>> BEGIN

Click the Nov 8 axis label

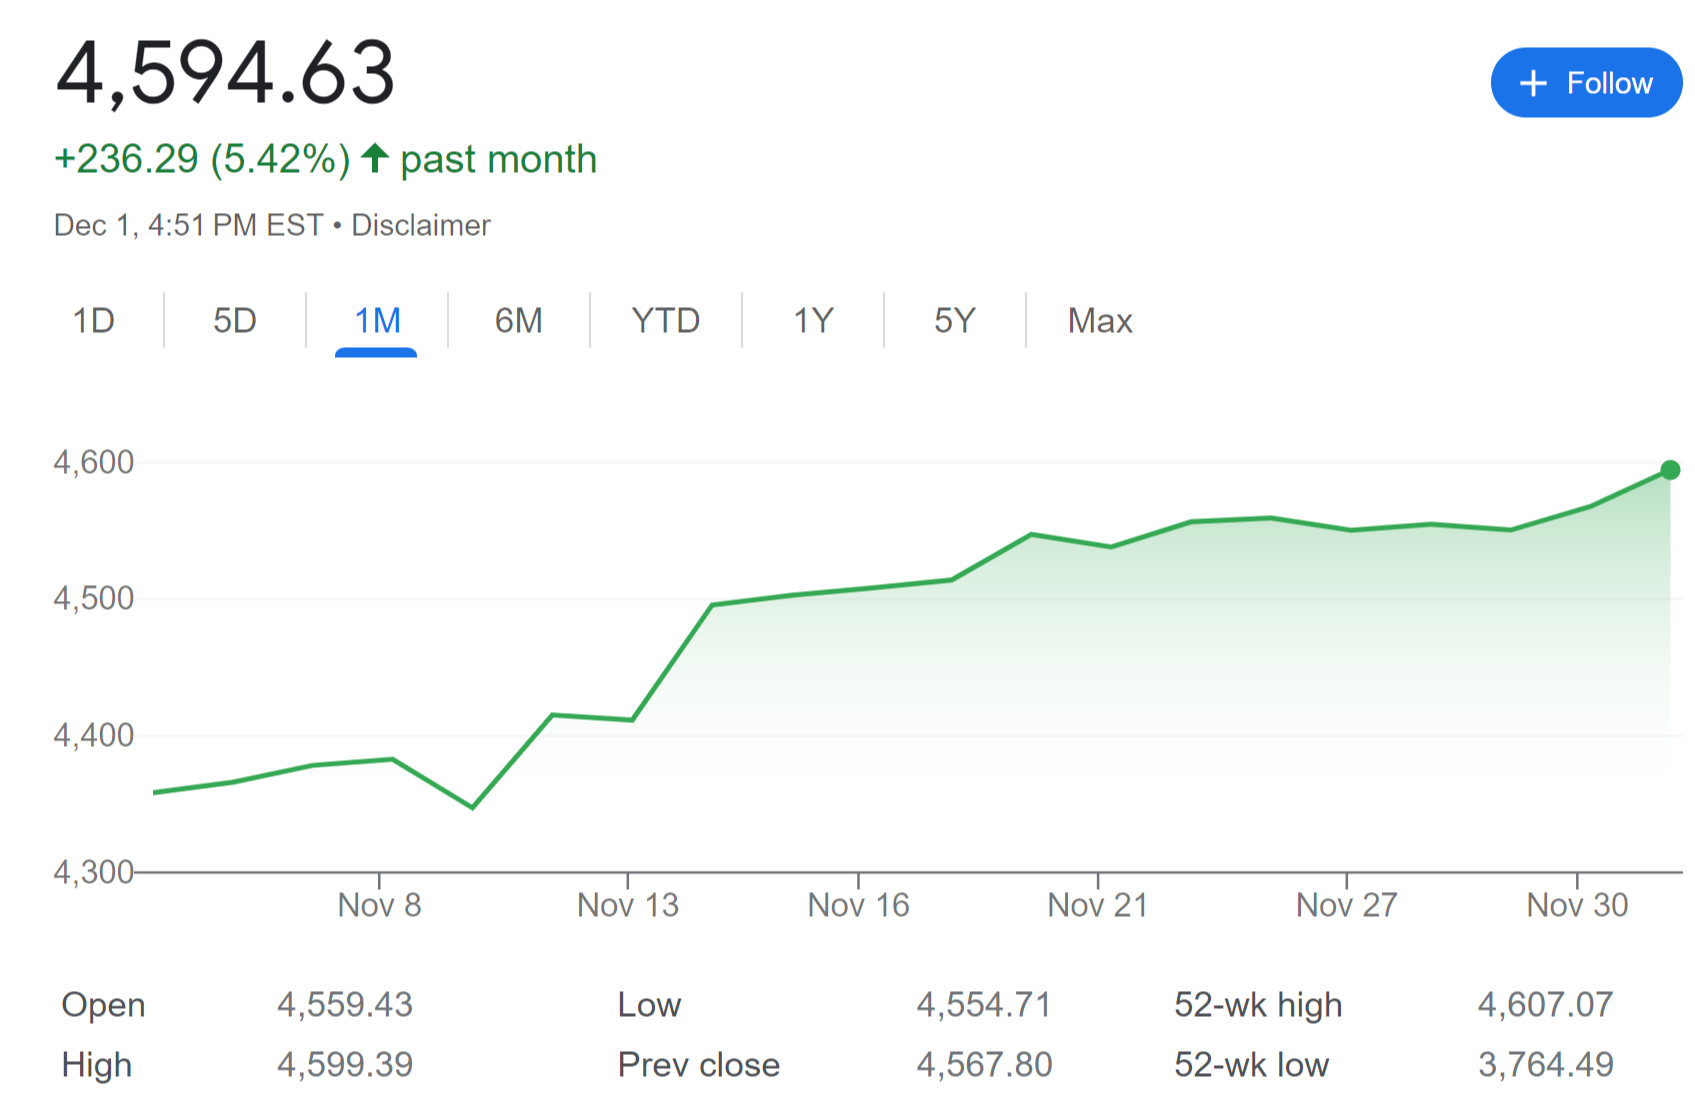coord(379,905)
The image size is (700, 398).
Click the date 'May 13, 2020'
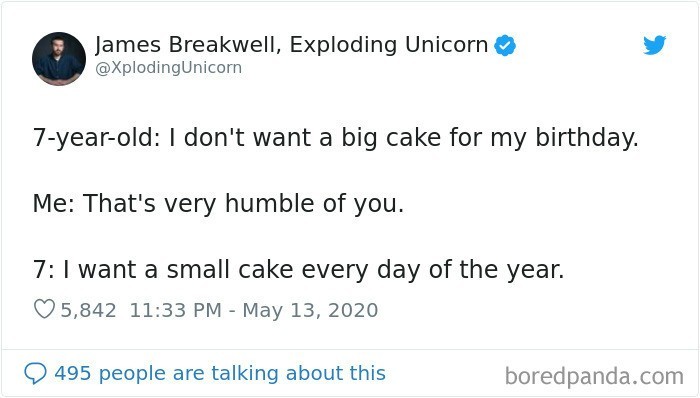tap(310, 311)
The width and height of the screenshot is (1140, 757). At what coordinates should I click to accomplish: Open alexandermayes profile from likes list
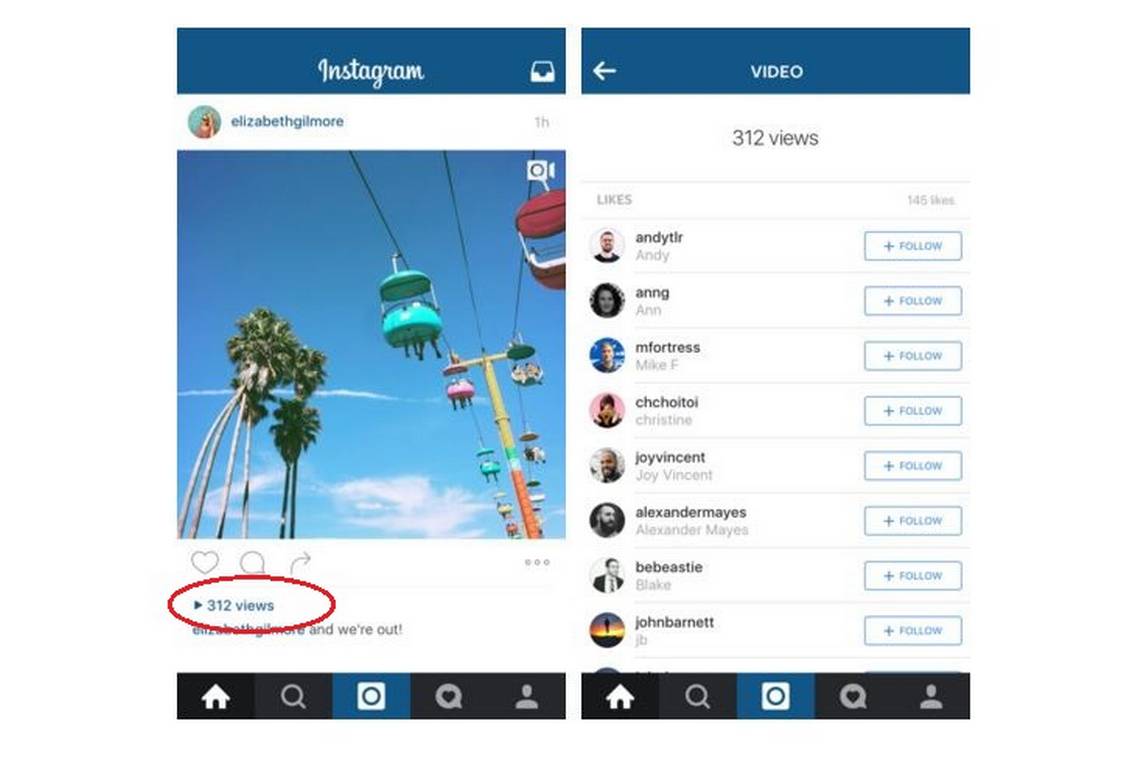tap(691, 512)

>> END

Multiply every coordinate in the answers above by 2.4 and round to whole numbers, with halves rounding up. Write out all the lines again in full with every other number and word unchanged, and leave the pictures out.

SOLUTION BELOW
Click the Nov 8 axis label

coord(910,2172)
The image size is (700, 398).
Click the date 'May 13, 2020'
tap(744, 746)
The width and height of the screenshot is (1140, 757). At what coordinates should I click to accomplish: Open alexandermayes profile from likes list
tap(1658, 1229)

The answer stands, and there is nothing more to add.